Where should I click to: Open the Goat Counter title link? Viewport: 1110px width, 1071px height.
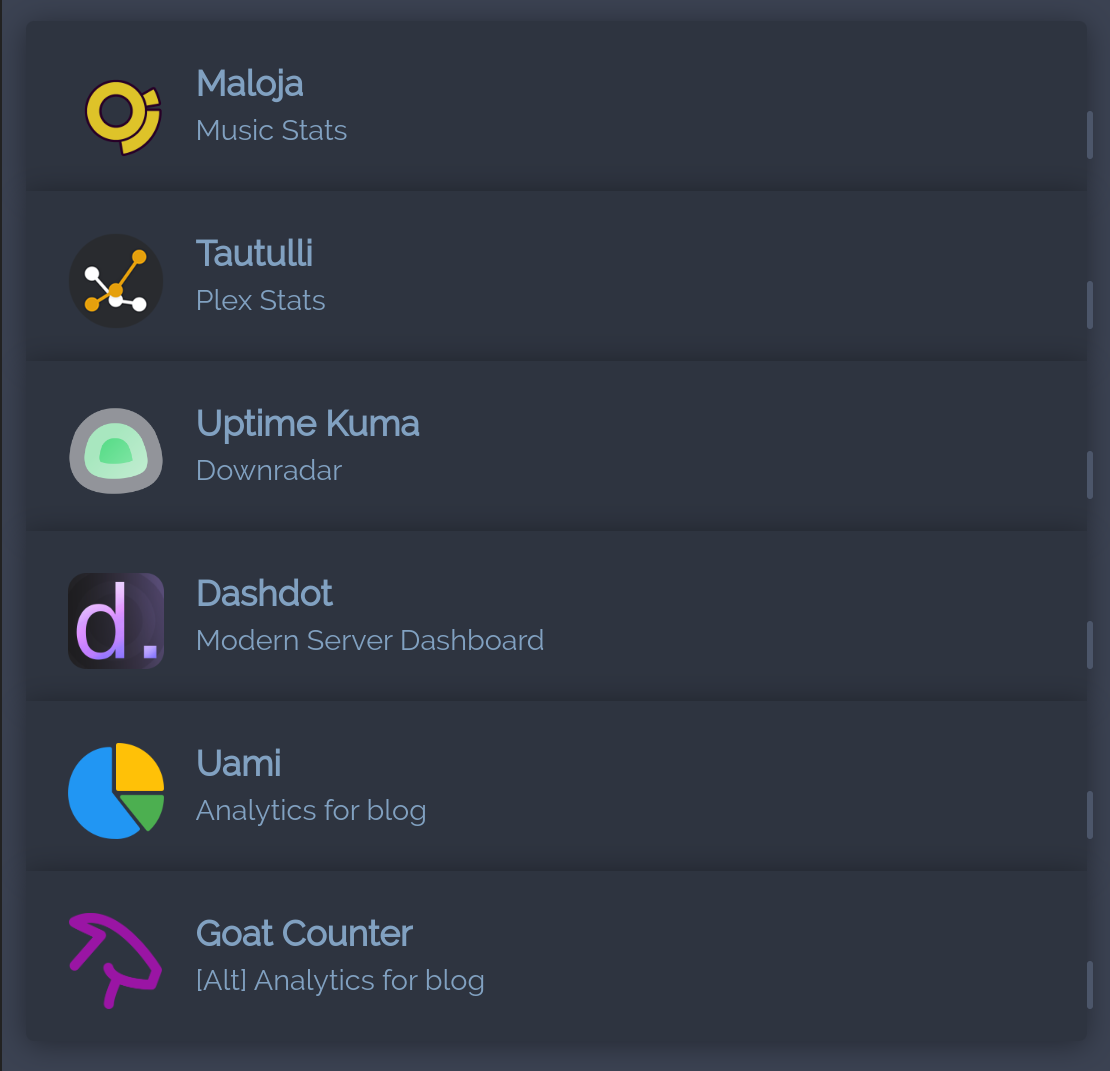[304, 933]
──────
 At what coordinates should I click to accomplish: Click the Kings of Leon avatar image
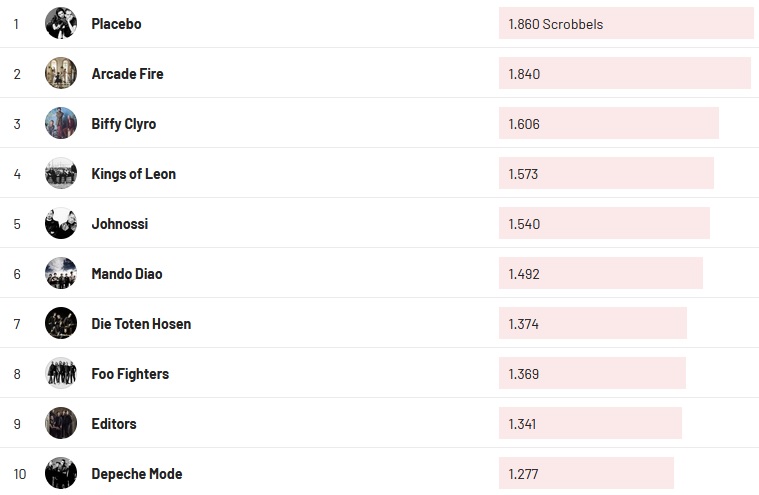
──────
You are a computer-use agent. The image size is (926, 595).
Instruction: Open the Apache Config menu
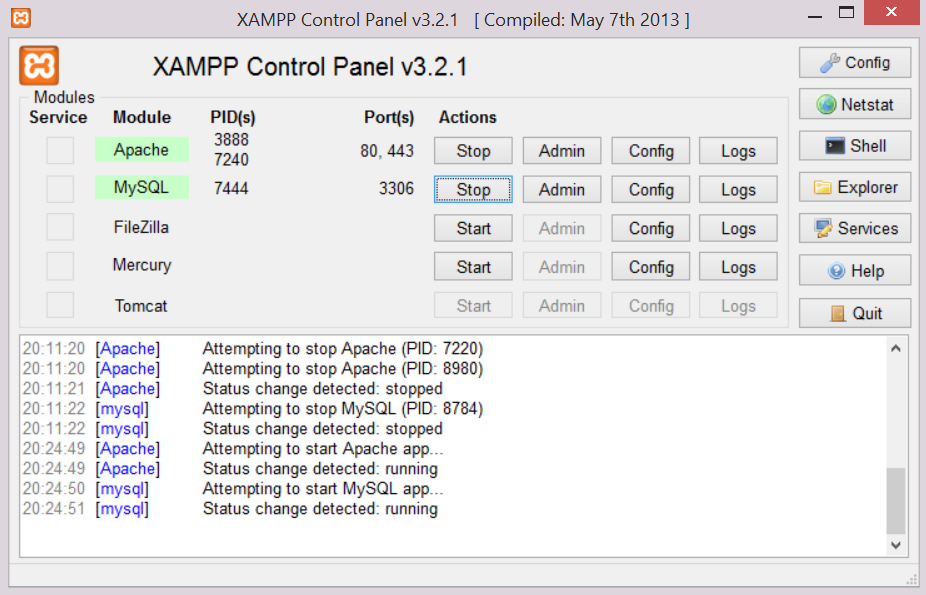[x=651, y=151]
──────
For the entries above, give only the number of lines that contain the word "image".

■ Exercise result:
2